*** Recorded data ***

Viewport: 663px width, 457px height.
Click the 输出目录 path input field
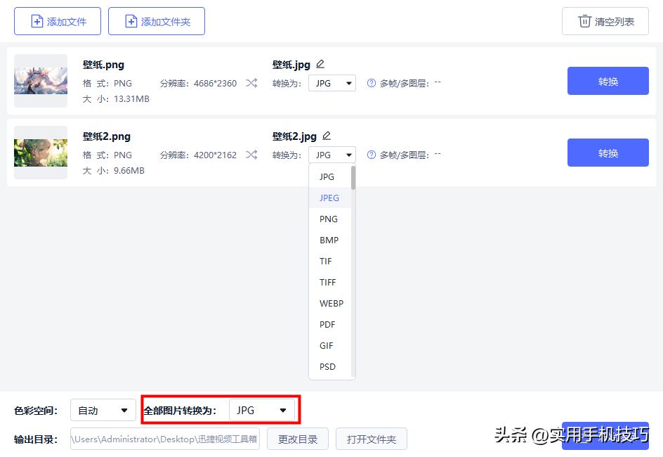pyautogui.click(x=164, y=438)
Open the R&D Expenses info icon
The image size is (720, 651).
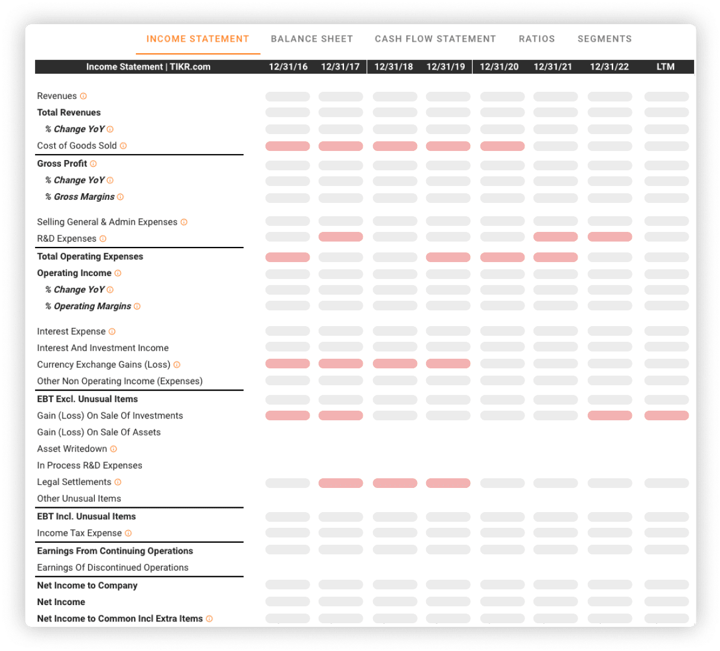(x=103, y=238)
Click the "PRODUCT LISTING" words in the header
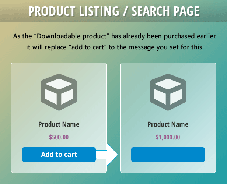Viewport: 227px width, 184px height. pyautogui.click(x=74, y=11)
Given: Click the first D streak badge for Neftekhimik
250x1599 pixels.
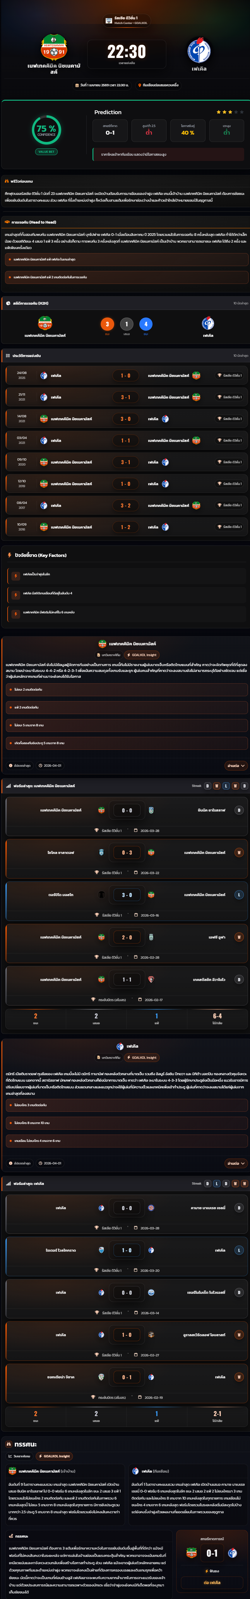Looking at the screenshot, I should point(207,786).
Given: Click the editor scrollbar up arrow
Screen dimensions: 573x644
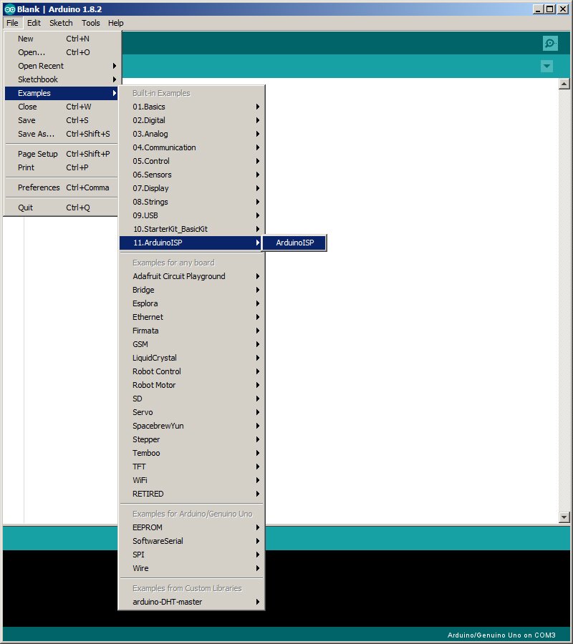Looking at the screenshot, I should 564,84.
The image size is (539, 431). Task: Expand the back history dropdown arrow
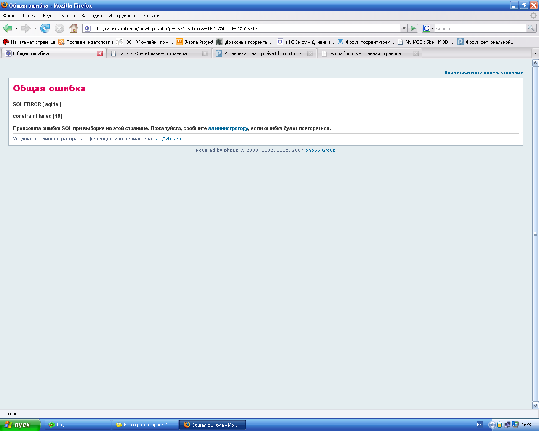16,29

*** End of Recorded data ***

**Goal of the exercise:**
If a record holds a picture, drop the picture and return the rest of it exactly.

**Answer to this exercise:**
Viewport: 663px width, 457px height.
Click the 输出目录 path input field
pyautogui.click(x=164, y=438)
Open the R&D Expenses info icon
The image size is (720, 651).
(x=103, y=238)
Click the "PRODUCT LISTING" words in the header
Viewport: 227px width, 184px height. pyautogui.click(x=74, y=11)
Given: Click the first D streak badge for Neftekhimik
250x1599 pixels.
Looking at the screenshot, I should point(207,786).
Given: Click the editor scrollbar up arrow
Screen dimensions: 573x644
Looking at the screenshot, I should 564,84.
The image size is (539, 431). Task: Expand the back history dropdown arrow
16,29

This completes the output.